┌────────

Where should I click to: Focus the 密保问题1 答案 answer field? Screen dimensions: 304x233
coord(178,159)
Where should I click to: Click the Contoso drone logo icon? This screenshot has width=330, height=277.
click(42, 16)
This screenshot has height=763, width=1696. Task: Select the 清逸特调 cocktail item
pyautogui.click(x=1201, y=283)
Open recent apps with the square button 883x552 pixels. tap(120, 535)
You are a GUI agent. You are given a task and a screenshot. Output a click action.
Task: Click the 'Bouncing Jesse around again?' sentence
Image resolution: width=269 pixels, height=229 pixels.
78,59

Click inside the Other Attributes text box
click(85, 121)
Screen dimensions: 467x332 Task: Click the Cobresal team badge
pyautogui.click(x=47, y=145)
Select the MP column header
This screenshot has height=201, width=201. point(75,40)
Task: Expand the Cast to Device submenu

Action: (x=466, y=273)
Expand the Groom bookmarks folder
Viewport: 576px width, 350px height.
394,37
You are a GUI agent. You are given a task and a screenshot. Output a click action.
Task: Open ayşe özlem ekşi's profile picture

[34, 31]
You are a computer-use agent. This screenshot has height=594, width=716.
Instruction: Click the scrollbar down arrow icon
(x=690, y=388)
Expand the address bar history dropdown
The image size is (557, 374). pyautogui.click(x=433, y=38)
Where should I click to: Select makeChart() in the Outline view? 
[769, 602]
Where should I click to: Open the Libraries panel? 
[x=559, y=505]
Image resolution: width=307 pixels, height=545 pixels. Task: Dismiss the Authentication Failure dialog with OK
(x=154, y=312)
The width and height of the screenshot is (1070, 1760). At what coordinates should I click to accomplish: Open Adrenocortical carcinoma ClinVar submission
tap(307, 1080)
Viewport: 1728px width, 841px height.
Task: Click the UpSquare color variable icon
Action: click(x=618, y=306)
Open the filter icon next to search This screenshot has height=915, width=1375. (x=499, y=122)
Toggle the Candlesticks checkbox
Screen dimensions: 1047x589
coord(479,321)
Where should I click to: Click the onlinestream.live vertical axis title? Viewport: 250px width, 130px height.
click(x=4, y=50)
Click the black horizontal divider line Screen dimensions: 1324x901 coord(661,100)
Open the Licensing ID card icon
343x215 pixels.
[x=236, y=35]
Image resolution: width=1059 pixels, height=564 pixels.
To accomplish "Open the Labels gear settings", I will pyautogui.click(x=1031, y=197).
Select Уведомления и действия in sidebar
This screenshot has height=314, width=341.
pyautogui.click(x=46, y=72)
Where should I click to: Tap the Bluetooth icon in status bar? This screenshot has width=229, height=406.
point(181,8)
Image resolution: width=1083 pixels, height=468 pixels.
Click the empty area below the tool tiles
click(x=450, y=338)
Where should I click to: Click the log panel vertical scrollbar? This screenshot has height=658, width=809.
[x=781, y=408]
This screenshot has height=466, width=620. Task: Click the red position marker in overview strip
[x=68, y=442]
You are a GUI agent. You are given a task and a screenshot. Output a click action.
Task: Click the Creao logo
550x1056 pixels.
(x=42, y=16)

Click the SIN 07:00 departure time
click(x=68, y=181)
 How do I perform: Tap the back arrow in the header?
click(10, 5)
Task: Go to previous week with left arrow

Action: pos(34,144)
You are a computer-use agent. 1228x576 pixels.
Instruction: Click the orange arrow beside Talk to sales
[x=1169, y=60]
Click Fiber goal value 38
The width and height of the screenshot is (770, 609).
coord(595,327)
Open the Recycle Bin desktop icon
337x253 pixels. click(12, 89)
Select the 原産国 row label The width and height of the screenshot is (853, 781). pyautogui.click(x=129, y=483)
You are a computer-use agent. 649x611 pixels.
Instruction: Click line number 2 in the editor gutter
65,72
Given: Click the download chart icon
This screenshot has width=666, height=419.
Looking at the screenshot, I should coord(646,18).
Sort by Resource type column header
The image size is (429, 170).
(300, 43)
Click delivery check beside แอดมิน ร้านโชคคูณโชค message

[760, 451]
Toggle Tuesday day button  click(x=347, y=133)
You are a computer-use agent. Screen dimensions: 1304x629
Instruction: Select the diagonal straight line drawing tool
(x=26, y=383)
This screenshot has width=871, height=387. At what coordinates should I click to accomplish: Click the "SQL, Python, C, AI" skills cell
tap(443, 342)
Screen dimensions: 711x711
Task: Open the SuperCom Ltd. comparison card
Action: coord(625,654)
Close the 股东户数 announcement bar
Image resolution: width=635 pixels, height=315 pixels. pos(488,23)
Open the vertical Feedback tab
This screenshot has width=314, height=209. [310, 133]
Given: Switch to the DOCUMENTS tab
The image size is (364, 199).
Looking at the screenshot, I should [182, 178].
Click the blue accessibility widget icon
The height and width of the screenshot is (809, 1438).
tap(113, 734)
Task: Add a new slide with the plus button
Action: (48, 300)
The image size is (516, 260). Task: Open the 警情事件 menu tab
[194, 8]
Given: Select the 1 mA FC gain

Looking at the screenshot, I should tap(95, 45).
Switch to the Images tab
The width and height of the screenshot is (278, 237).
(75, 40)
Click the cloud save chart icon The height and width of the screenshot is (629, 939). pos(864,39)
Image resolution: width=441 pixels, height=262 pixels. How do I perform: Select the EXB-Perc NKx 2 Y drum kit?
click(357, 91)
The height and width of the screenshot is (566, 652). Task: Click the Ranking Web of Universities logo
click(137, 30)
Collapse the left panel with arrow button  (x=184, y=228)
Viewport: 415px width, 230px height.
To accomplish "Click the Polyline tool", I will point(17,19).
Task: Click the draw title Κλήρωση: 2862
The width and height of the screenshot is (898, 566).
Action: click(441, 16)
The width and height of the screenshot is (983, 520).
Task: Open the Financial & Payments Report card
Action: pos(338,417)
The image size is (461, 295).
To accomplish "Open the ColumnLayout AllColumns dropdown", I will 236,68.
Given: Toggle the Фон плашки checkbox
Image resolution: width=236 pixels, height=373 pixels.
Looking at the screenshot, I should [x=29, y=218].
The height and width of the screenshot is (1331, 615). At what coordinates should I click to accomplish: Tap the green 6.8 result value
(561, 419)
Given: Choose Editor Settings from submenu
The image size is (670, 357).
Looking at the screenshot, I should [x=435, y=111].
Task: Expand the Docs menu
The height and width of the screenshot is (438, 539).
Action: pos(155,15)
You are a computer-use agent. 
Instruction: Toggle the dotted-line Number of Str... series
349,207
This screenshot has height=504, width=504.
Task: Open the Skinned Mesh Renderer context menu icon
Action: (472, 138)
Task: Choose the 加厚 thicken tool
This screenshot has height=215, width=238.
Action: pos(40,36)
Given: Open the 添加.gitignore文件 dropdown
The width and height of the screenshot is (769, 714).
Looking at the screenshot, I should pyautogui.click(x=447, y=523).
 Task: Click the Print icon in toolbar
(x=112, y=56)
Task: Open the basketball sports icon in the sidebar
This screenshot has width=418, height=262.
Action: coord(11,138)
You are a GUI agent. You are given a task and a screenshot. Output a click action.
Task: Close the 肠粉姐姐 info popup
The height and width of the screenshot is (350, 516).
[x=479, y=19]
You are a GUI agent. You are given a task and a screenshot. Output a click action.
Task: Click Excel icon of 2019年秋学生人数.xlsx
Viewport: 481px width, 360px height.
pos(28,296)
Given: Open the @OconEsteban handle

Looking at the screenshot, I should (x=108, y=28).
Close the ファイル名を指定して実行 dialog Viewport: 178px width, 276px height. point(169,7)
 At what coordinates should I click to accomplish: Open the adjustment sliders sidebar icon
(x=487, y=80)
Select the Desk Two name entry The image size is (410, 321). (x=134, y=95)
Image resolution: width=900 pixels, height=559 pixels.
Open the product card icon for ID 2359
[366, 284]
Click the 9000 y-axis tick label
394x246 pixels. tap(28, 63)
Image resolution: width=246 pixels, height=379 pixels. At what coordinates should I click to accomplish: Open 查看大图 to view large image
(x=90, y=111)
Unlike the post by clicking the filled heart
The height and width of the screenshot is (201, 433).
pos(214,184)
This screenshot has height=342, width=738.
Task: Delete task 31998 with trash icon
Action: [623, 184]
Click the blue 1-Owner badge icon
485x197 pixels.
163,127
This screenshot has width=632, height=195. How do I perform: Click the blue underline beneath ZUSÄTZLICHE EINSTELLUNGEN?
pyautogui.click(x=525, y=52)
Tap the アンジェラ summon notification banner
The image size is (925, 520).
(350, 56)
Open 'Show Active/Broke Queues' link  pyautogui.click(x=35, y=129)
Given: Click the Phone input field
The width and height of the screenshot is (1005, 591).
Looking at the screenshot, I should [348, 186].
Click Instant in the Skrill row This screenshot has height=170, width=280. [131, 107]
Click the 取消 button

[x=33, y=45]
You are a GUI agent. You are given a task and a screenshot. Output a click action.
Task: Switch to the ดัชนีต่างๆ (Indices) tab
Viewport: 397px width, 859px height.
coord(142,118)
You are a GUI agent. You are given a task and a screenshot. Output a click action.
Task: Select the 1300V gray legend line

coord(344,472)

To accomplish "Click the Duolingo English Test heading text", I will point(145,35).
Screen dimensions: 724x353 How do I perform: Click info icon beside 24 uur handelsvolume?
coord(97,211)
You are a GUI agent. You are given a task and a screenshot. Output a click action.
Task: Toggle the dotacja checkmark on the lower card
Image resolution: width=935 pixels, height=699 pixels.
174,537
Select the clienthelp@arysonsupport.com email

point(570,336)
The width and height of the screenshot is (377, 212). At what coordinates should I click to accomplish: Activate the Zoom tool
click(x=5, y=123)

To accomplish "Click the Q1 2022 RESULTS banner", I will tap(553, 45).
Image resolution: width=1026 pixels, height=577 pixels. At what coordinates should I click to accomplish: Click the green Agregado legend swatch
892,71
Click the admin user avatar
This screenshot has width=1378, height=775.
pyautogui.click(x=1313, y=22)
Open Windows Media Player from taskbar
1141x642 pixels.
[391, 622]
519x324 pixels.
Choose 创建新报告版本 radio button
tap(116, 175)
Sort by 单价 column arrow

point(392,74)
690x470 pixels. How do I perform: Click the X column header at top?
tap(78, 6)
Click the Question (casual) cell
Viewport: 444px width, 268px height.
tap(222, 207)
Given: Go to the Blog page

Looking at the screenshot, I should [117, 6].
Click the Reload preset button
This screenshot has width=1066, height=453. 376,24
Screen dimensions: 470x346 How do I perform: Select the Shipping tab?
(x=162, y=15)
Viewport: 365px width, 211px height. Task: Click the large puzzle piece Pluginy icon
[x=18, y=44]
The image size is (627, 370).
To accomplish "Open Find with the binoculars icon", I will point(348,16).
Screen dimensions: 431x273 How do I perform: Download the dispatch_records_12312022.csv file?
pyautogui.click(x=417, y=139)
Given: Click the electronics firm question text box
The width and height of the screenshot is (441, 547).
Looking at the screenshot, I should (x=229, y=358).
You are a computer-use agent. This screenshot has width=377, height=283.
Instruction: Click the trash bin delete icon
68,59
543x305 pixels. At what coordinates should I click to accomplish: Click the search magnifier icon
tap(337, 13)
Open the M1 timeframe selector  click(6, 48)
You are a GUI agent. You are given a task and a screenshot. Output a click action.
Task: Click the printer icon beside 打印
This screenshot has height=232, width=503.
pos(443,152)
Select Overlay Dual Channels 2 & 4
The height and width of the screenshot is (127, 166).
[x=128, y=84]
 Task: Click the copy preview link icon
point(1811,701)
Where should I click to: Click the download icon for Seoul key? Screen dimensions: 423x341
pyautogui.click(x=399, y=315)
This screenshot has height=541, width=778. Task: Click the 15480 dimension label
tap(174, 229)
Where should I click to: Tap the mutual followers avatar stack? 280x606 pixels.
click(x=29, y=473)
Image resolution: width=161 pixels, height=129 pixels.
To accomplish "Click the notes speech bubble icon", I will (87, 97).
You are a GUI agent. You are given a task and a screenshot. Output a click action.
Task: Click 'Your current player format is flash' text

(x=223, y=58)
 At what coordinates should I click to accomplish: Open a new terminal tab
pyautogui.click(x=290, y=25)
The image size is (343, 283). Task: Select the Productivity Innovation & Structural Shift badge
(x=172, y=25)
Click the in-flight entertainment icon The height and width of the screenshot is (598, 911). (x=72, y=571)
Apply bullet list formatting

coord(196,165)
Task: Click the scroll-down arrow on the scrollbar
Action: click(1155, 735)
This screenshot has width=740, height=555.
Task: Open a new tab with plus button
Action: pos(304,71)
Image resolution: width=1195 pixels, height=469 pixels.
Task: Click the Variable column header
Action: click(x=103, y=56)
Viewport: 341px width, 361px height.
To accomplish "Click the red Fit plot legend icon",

└────────

▸ **TASK DETAILS**:
All that should be written out is the stretch of lines above between the one holding "Click the black" and the one holding "Task: Click the Creao logo", inclusive, exactly as given.

▸ **EXERCISE ANSWER**:
Click the black horizontal divider line Screen dimensions: 1324x901 coord(661,100)
Open the Licensing ID card icon
343x215 pixels.
[x=236, y=35]
Image resolution: width=1059 pixels, height=564 pixels.
To accomplish "Open the Labels gear settings", I will pyautogui.click(x=1031, y=197).
Select Уведомления и действия in sidebar
This screenshot has height=314, width=341.
pyautogui.click(x=46, y=72)
Where should I click to: Tap the Bluetooth icon in status bar? This screenshot has width=229, height=406.
point(181,8)
Image resolution: width=1083 pixels, height=468 pixels.
Click the empty area below the tool tiles
click(x=450, y=338)
Where should I click to: Click the log panel vertical scrollbar? This screenshot has height=658, width=809.
[x=781, y=408]
This screenshot has height=466, width=620. Task: Click the red position marker in overview strip
[x=68, y=442]
You are a GUI agent. You are given a task and a screenshot. Output a click action.
Task: Click the Creao logo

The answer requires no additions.